Anyway, Don Karnage. Yes, he certainly is the sexy one. i loved his line about his "bloodthirsty horde". There is nothing sexier than Karnage's voice, I swear! It just makes me want to get up and tango. This Madonna song is so cool! She's all chanting and stuff. COOL! Have I reviewed the show at all yet? I think I forgot what it was about, so I'll just obsess about my lovers. Oh yeah, there was a robot in it. He's not one of my lovers. He's made out of tin.
Heck, let's just make this simple. I'll just list stuff I liked.
1) Shere. Shere checking his little stock machine. Shere's deep, rumbling voice (so wonderful to hear first thing in the morning, let me tell you!) Shere's but kicking office. Shere drinking a screwdriver on the plane and tracing the rim of the glass with his finger (I know it was a screwdriver. Shere wouldn't drink orange soda pop. He just wouldn't.) Shere holding the professor out of the plane at the end of his show. If you watch the rescue scene, you'll notice that a glass gets shot out of Shere's hand and THE MAN DOESN'T EVEN FLINCH!!! Oh, so sexy....although, that was probably just a bad animation thing, considering that the bullet would have gone through Shere's hand and into Baloo's neck, where it would have been caught in the fat so there wouldn't be any serious casualties. Another bad animation thing: Shere leans over to glare at the professor and he just keeps getting bigger...and bigger...and bigger....insert your own dirty joke here. I did.
2) Karnage. His voice. The way he flies the plane. His little cocky walk that just makes me want to jump him! Ahhh!Know ze passion zat ees Karnage!!
3) When Baloo punched the professor. Man, that was quite a windup there. I'm surprised the Prof., smart as he is, didn't see that one coming and get the heck out of the way.
4) When Kit ran to Baloo with his arms open after he lost the race. Kit's a good kid.
5) The whole rescue scene, what with Shere throwing the professor around like he was a rag doll and whatnot, and Baloo bursting through the door saying, "Hey boys, what can I do for ya?"
6) The proof getting repeatedly shocked by his "cretinous contraption" (double word score, Shere!) Zzzzt! EEE! Zzzzt!

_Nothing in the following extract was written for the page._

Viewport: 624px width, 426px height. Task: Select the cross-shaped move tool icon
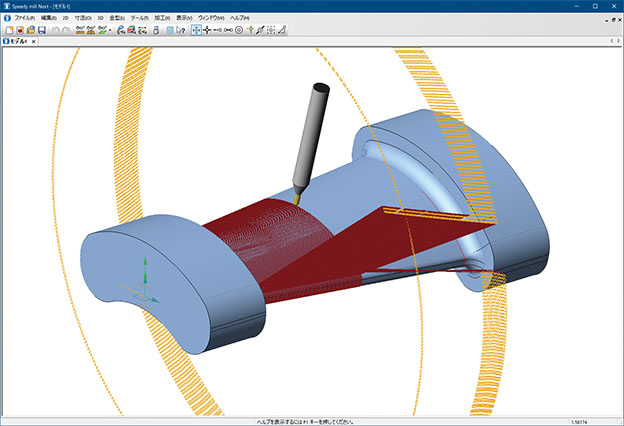[207, 30]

EEEE!
7) The dream sequence. Moma-cita, was that cool. When the plane split apart around Baloo the animation bordered on anime. Wow. And when Baloo is forced to become the machine at the end! Nightmarish!

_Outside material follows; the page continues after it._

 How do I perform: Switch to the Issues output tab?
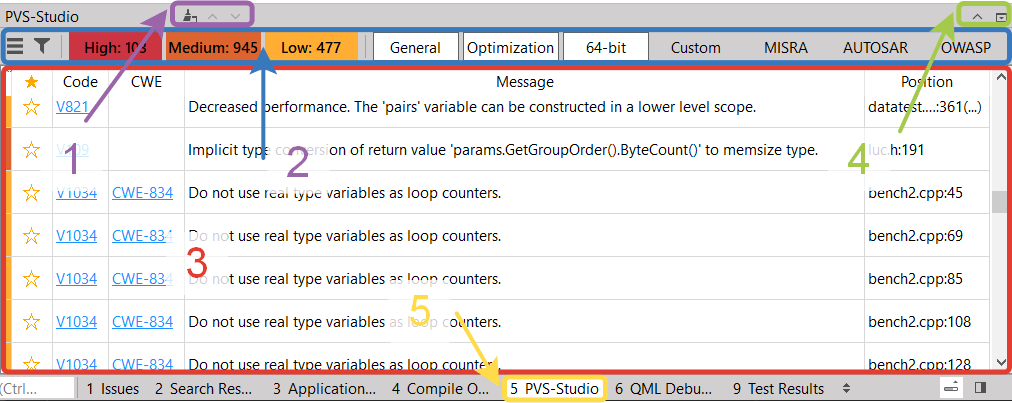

8) A very nice shot of Baloo's plane at sunset, turning. de-lovely.
STUFF I NO LIKEY
1) I was at Richard's house, and his dog kept staring at me and I was hypnotically forced to give her a piece of cake.
Debbie's comments
OK I promise I will not make this a habit! But I just know Karmacat didn't mean Baloo is SOOOOOO fat! After all I think he looks kinda cute falling out of his shirt.